(발췌 데이터):
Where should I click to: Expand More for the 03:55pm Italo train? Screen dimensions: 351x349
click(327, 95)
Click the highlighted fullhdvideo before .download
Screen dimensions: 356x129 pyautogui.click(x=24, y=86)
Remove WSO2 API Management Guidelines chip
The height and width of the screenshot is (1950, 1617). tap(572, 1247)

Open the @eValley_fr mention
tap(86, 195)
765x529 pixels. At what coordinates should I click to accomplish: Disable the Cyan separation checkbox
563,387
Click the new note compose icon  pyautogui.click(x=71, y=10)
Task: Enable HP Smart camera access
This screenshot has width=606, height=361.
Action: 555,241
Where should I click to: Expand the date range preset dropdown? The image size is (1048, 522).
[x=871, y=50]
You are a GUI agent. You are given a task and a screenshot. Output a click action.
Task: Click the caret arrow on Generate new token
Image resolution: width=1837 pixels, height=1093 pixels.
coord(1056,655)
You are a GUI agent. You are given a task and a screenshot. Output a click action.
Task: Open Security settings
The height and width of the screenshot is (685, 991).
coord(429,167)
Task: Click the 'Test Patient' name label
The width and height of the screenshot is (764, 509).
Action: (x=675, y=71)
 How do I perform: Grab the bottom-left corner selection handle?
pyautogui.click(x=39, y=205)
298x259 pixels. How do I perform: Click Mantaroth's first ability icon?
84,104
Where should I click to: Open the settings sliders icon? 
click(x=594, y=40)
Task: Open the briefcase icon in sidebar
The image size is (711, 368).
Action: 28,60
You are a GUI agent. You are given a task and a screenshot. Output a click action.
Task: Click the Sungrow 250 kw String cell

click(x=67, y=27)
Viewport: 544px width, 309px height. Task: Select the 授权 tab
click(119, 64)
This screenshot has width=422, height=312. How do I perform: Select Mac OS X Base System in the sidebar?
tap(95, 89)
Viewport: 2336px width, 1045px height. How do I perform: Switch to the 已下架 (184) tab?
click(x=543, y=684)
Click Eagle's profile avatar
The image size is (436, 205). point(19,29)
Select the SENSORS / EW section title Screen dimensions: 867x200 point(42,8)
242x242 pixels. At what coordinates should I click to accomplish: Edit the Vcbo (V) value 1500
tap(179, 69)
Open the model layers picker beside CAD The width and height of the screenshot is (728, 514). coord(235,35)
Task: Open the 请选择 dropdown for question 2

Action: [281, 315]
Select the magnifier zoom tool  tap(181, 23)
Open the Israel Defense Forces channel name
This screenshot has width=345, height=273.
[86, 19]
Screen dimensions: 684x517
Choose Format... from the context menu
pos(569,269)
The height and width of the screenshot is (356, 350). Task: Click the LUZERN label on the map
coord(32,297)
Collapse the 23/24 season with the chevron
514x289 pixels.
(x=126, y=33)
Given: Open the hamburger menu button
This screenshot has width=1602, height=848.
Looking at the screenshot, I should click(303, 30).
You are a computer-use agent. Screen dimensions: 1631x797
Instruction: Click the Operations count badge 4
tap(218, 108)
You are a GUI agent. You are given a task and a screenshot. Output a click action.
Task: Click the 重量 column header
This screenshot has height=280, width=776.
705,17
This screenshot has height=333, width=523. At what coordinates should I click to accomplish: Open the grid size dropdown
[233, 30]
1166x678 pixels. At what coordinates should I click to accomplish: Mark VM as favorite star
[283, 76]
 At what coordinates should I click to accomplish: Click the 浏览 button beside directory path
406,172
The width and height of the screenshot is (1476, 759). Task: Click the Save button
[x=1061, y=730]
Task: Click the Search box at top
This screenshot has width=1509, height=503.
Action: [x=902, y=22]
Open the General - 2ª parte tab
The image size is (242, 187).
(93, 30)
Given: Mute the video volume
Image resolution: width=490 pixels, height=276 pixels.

(과제 설명): 위의 데이터를 한 줄도 빠짐없이 원문 그대로 다시 적으십시오.

(수행 결과):
Where should I click to: Expand More for the 03:55pm Italo train? Screen dimensions: 351x349
click(327, 95)
Click the highlighted fullhdvideo before .download
Screen dimensions: 356x129 pyautogui.click(x=24, y=86)
Remove WSO2 API Management Guidelines chip
The height and width of the screenshot is (1950, 1617). tap(572, 1247)

Open the @eValley_fr mention
tap(86, 195)
765x529 pixels. At what coordinates should I click to accomplish: Disable the Cyan separation checkbox
563,387
Click the new note compose icon  pyautogui.click(x=71, y=10)
Task: Enable HP Smart camera access
This screenshot has width=606, height=361.
Action: 555,241
Where should I click to: Expand the date range preset dropdown? The image size is (1048, 522).
[x=871, y=50]
You are a GUI agent. You are given a task and a screenshot. Output a click action.
Task: Click the caret arrow on Generate new token
Image resolution: width=1837 pixels, height=1093 pixels.
coord(1056,655)
You are a GUI agent. You are given a task and a screenshot. Output a click action.
Task: Open Security settings
The height and width of the screenshot is (685, 991).
coord(429,167)
Task: Click the 'Test Patient' name label
The width and height of the screenshot is (764, 509).
Action: (x=675, y=71)
 How do I perform: Grab the bottom-left corner selection handle?
pyautogui.click(x=39, y=205)
298x259 pixels. How do I perform: Click Mantaroth's first ability icon?
84,104
Where should I click to: Open the settings sliders icon? 
click(x=594, y=40)
Task: Open the briefcase icon in sidebar
The image size is (711, 368).
Action: 28,60
You are a GUI agent. You are given a task and a screenshot. Output a click action.
Task: Click the Sungrow 250 kw String cell

click(x=67, y=27)
Viewport: 544px width, 309px height. Task: Select the 授权 tab
click(119, 64)
This screenshot has width=422, height=312. How do I perform: Select Mac OS X Base System in the sidebar?
tap(95, 89)
Viewport: 2336px width, 1045px height. How do I perform: Switch to the 已下架 (184) tab?
click(x=543, y=684)
Click Eagle's profile avatar
The image size is (436, 205). point(19,29)
Select the SENSORS / EW section title Screen dimensions: 867x200 point(42,8)
242x242 pixels. At what coordinates should I click to accomplish: Edit the Vcbo (V) value 1500
tap(179, 69)
Open the model layers picker beside CAD The width and height of the screenshot is (728, 514). coord(235,35)
Task: Open the 请选择 dropdown for question 2

Action: [281, 315]
Select the magnifier zoom tool  tap(181, 23)
Open the Israel Defense Forces channel name
This screenshot has width=345, height=273.
[86, 19]
Screen dimensions: 684x517
Choose Format... from the context menu
pos(569,269)
The height and width of the screenshot is (356, 350). Task: Click the LUZERN label on the map
coord(32,297)
Collapse the 23/24 season with the chevron
514x289 pixels.
(x=126, y=33)
Given: Open the hamburger menu button
This screenshot has width=1602, height=848.
Looking at the screenshot, I should click(303, 30).
You are a computer-use agent. Screen dimensions: 1631x797
Instruction: Click the Operations count badge 4
tap(218, 108)
You are a GUI agent. You are given a task and a screenshot. Output a click action.
Task: Click the 重量 column header
This screenshot has height=280, width=776.
705,17
This screenshot has height=333, width=523. At what coordinates should I click to accomplish: Open the grid size dropdown
[233, 30]
1166x678 pixels. At what coordinates should I click to accomplish: Mark VM as favorite star
[283, 76]
 At what coordinates should I click to accomplish: Click the 浏览 button beside directory path
406,172
The width and height of the screenshot is (1476, 759). Task: Click the Save button
[x=1061, y=730]
Task: Click the Search box at top
This screenshot has width=1509, height=503.
Action: [x=902, y=22]
Open the General - 2ª parte tab
The image size is (242, 187).
(93, 30)
Given: Mute the video volume
Image resolution: width=490 pixels, height=276 pixels.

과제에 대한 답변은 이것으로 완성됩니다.